**RECORDS TO USE**
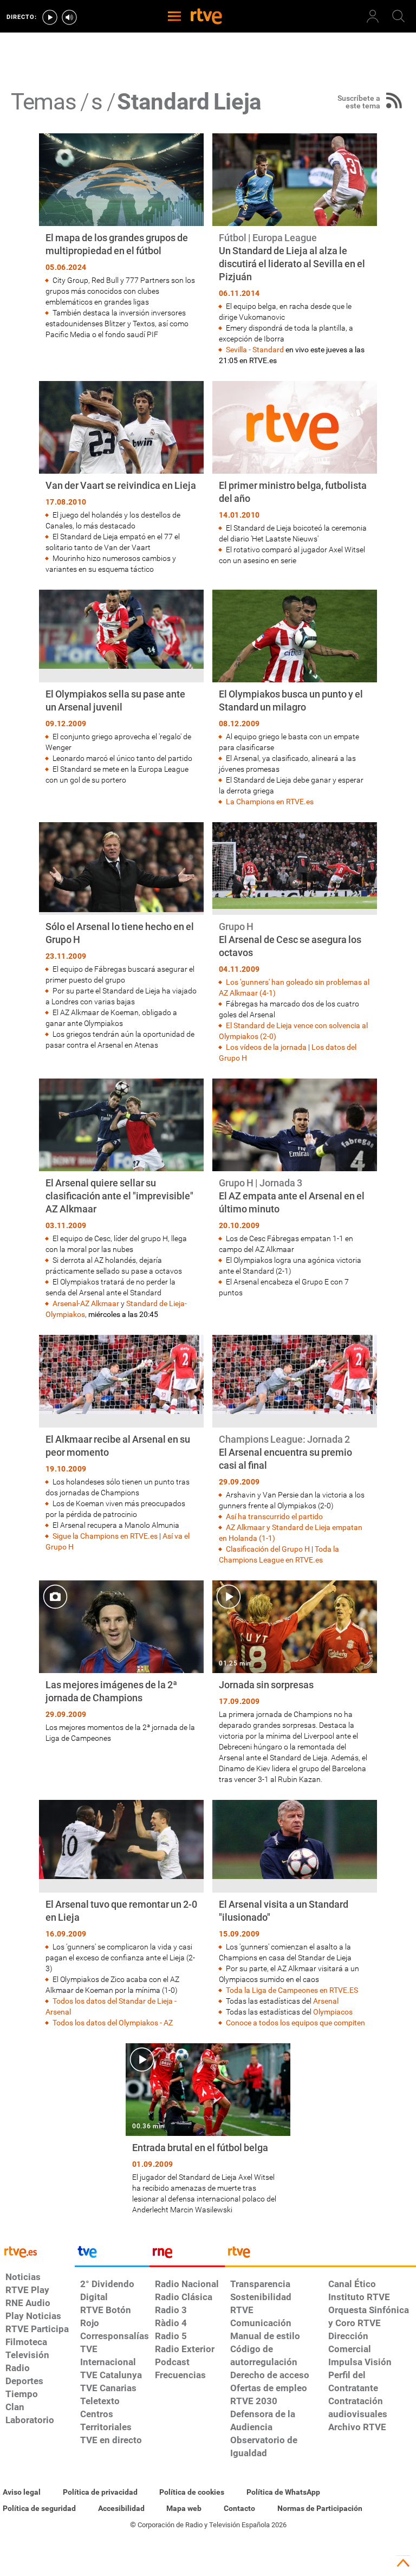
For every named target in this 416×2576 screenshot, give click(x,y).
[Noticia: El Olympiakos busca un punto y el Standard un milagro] (294, 698)
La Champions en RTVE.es (270, 801)
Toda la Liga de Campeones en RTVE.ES (292, 1990)
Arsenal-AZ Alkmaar (86, 1303)
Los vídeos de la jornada (266, 1047)
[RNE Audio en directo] (69, 17)
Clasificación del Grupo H (268, 1549)
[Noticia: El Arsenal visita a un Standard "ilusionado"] (294, 1914)
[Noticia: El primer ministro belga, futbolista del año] (294, 473)
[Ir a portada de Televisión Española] (112, 2254)
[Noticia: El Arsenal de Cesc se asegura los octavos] (294, 942)
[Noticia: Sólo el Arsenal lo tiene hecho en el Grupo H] (121, 936)
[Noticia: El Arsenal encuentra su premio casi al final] (294, 1450)
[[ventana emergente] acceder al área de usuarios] (372, 16)
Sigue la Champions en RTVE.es (105, 1536)
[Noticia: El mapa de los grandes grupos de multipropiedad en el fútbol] (121, 236)
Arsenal (326, 2001)
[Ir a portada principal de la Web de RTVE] (37, 2251)
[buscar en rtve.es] (398, 16)
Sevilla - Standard (255, 349)
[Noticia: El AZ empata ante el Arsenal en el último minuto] (294, 1188)
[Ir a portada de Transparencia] (320, 2254)
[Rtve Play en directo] (49, 17)
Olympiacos (333, 2011)
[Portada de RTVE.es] (206, 17)
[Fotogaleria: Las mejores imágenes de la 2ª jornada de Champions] (121, 1662)
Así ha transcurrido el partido (274, 1516)
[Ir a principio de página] (403, 2563)
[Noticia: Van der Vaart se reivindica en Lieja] (121, 477)
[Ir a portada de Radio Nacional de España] (187, 2254)
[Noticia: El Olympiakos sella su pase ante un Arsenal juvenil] (121, 687)
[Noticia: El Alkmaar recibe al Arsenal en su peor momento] (121, 1443)
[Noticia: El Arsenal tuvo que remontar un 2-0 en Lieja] (121, 1914)
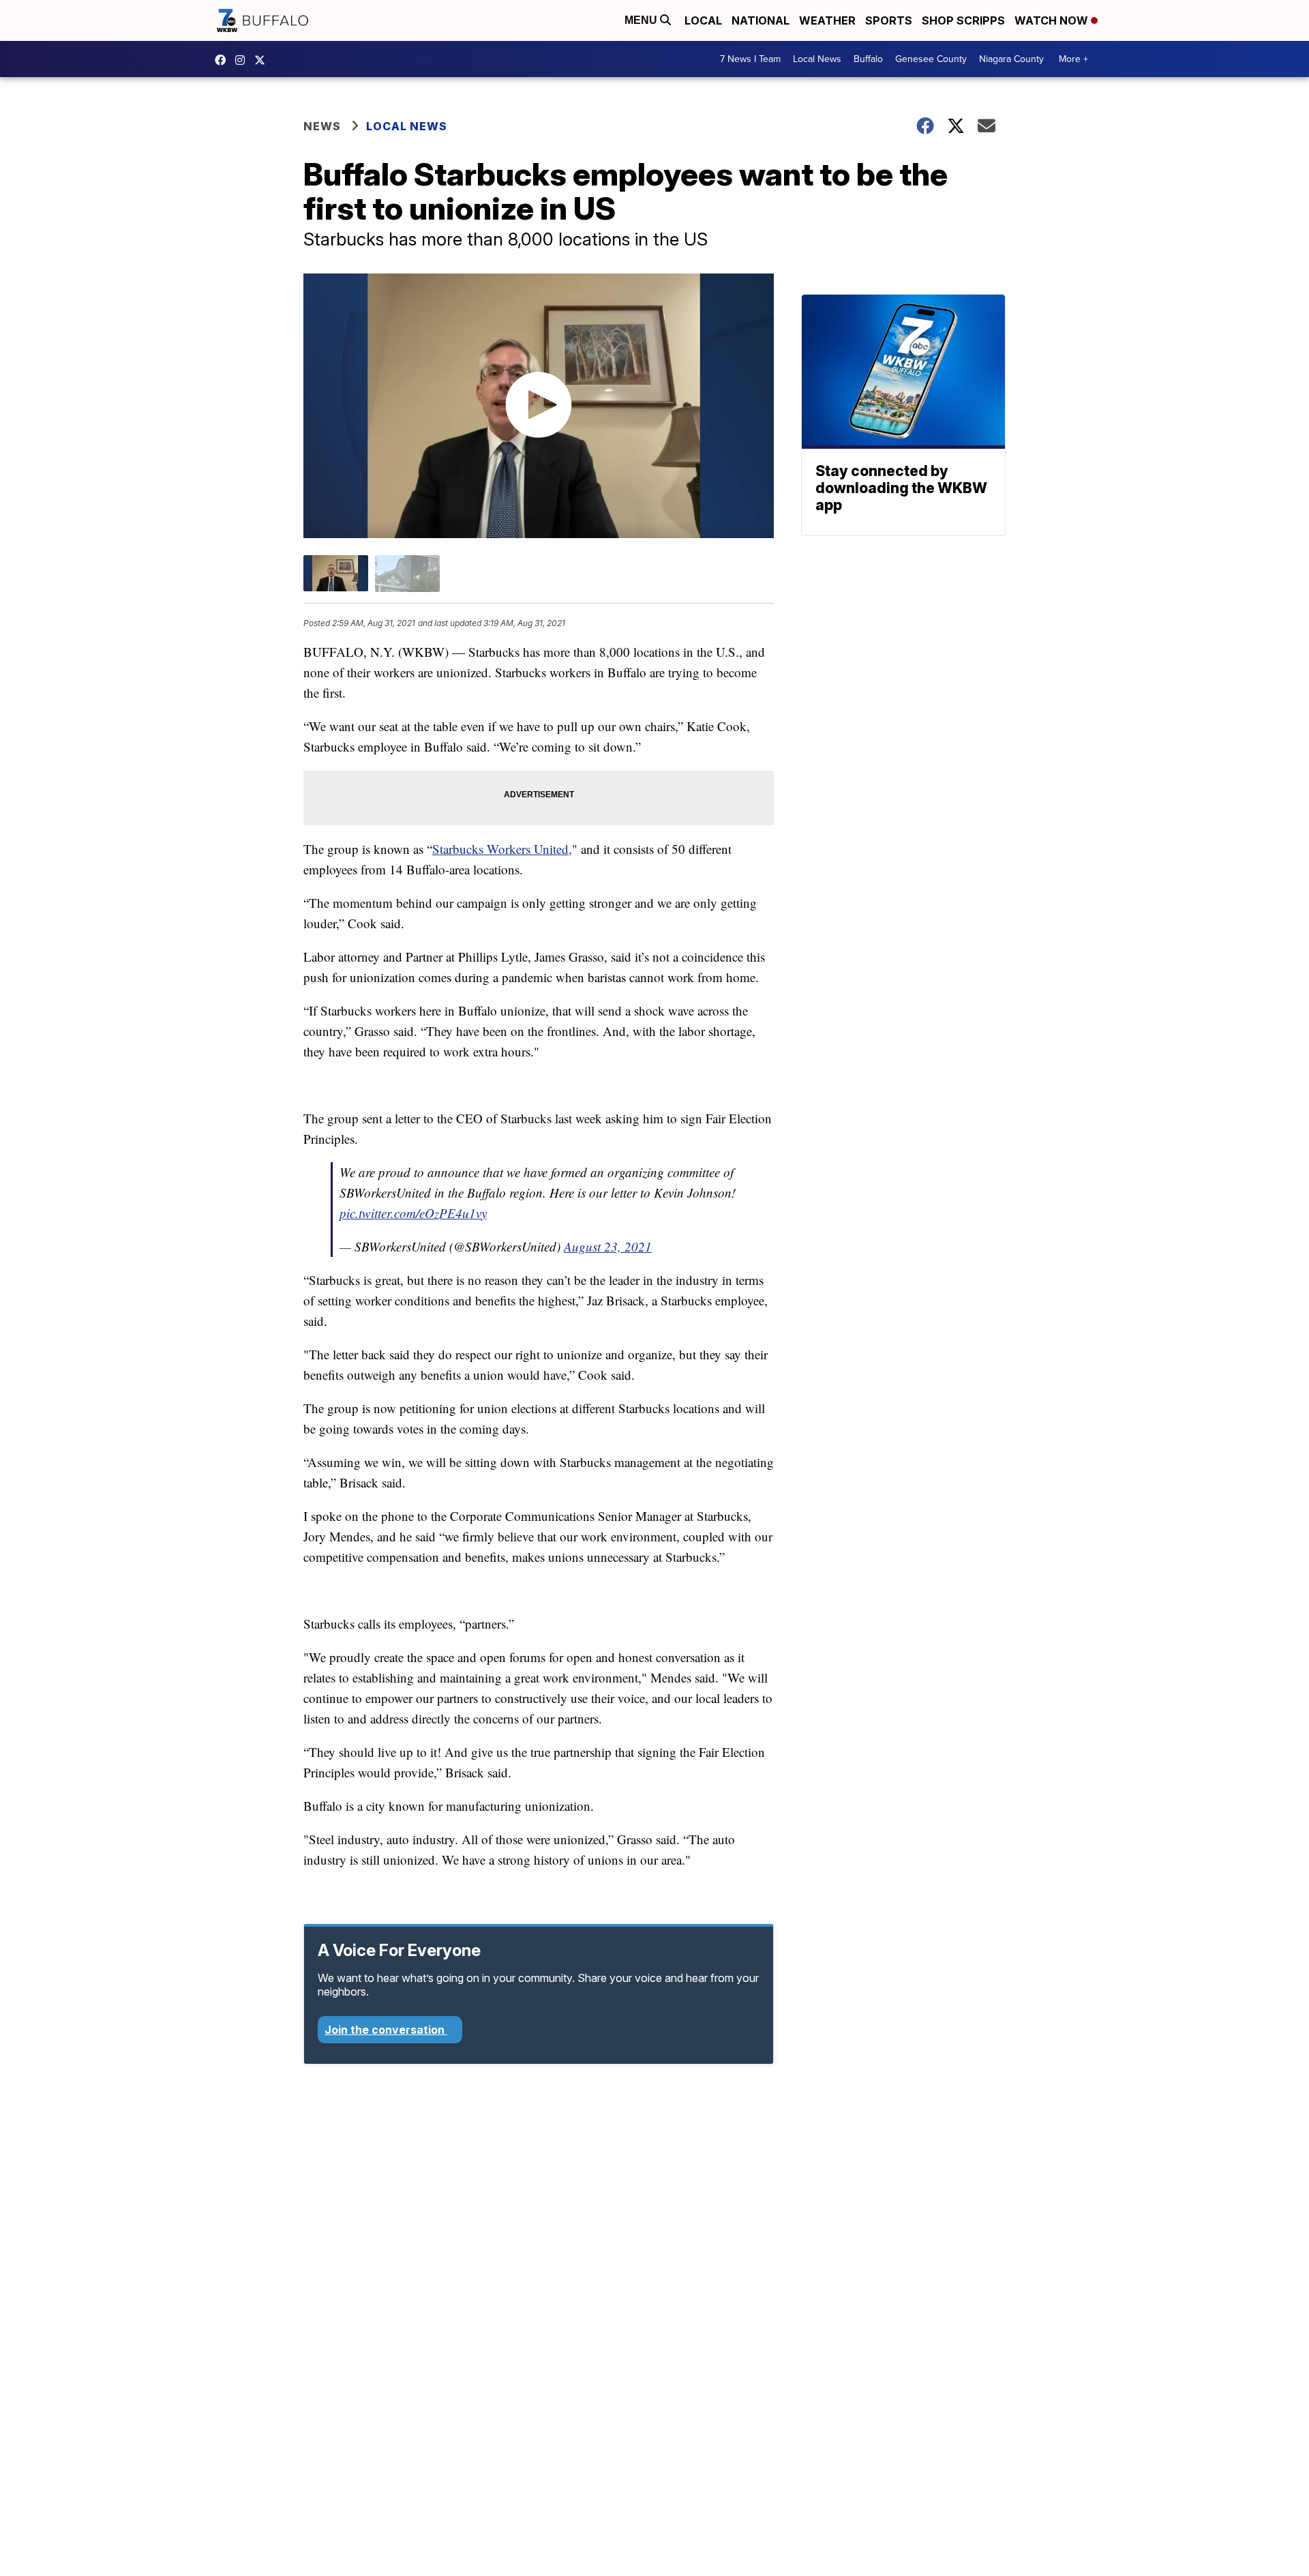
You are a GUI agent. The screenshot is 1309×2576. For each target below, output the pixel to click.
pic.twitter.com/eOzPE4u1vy (413, 1213)
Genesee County (931, 59)
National (760, 20)
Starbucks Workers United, (502, 848)
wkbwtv (223, 60)
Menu (642, 20)
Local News (817, 59)
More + (1073, 59)
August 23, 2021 (608, 1246)
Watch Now (1052, 20)
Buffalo (868, 59)
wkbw (243, 60)
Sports (888, 20)
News (322, 126)
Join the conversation (386, 2030)
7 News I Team (750, 59)
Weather (827, 20)
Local (703, 20)
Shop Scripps (963, 20)
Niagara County (1011, 59)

**YOUR ASSIGNMENT**
Report every line above that has the string "screenshot" in it.

**THE COMPLETED TASK**
For every named target in this 416×2576 screenshot, give click(x,y).
You are a GUI agent. The screenshot is 1309×2576. For each target below, output the pixel to click.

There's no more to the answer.